Lesbia was born with a congenital heart defect which restricted her activity throughout her life. Nettie Palmer remembered her at a children’s party as ‘a dark-eyed little girl who sat quite still, looking on’. She was educated at Clifton, the Brigidine convent at Glen Iris, and Mary’s Mount, the Loreto convent at Ballarat, but she rebelled against the family’s staunch Catholicism: in 1915 she conducted services for Frederick Sinclaire’s Fellowship group.

In 1912 she enrolled in law at the University of Melbourne, paying her way by coaching or taking art classes in schools. She graduated LL.B. In December 1916 in the same class as (Sir) Robert Menzies. During her undergraduate years she had become embroiled in the anti-war and anti-conscription agitation, forming a close friendship with Guido Baracchi (son of Pietro Baracchi) who claimed later that ‘she above all’ helped him to find his way ‘right into the revolutionary working class movement’.

On graduation she chose what she considered to be a life of greater social purpose and went to work in a clothing factory. Much of her poetry belongs to this phase of her life and she shows a growing solidarity with her fellow workers and an antagonism towards those whom she saw as exploiters. She became involved in union politics and like her brother Esmond (later a Melbourne medical scientist) joined the Industrial Workers of the World. She went to Sydney where she lived with I.W.W. Friends and worked, when strong enough, in a clothing factory or as a university coach. On 23 November 1920 in Sydney she married the artist Patrick John O’Flaghartie Fingal Harford, a fellow I.W.W. Member and clicker in his father’s boot factory: they moved to Melbourne where he worked with William Frater in Brooks Robinson & Co. Ltd and was a founder of the Post-Impressionist movement in Melbourne.

For many years Lesbia had suffered from tuberculosis.

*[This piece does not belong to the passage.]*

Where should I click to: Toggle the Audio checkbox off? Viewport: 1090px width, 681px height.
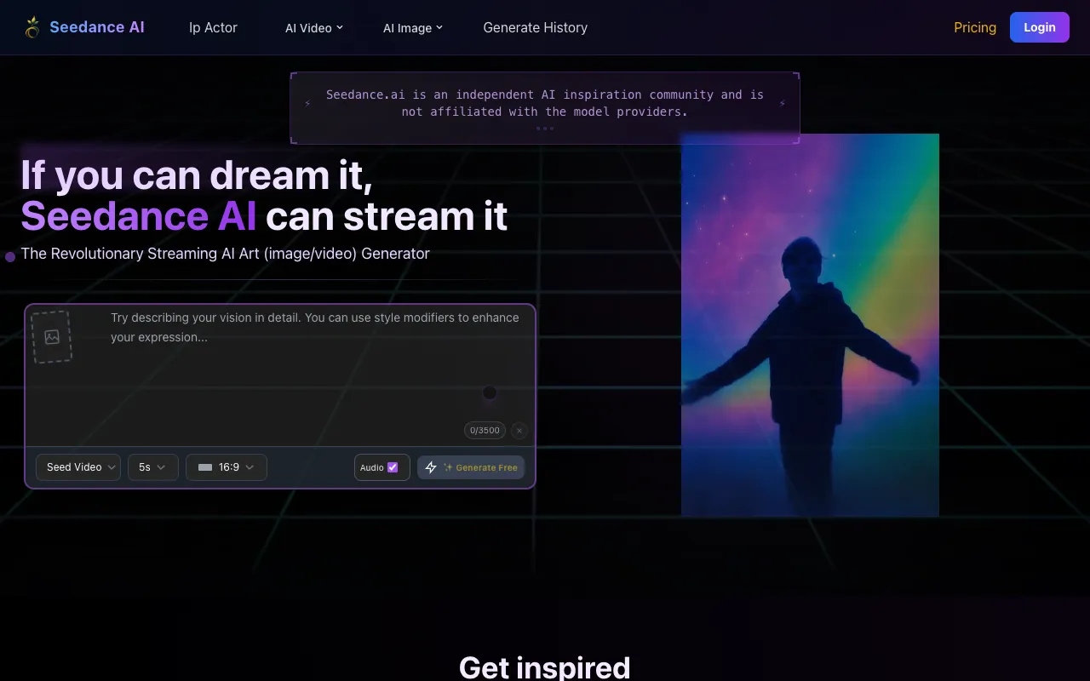393,466
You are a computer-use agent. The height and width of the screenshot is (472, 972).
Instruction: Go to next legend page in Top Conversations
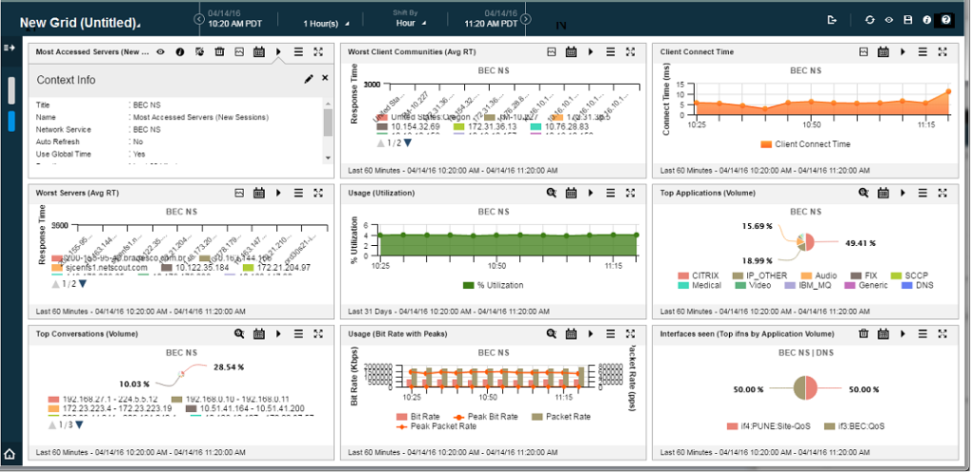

She tried to complete her legal qualifications but died in hospital on 5 July 1927. She was buried in Boroondara cemetery.

Lesbia transcribed her poems into notebooks in beautiful script; she sang many of her lyrics to tunes of her own composing. Some she showed to friends or enclosed in letters. She was first published in the May 1921 issue of Birth, the journal of the Melbourne Literary Club, and then in its 1921 annual. She provoked much interest at the time and Percival Serle included some of her poems in An Australasian Anthology (Sydney, 1927). In her review of the anthology, Nettie Palmer singled out Lesbia’s poetry for special praise, and in September and October 1927 published four of her poems in tribute to her. Lesbia mistrusted publishers, explaining that she was ‘in no hurry to be read’. In 1941 a collection edited by Nettie Palmer was published with Commonwealth Literary Fund assistance. No complete collection exists. On her death her father took custody of her notebooks and they were lost when his shack was destroyed by fire.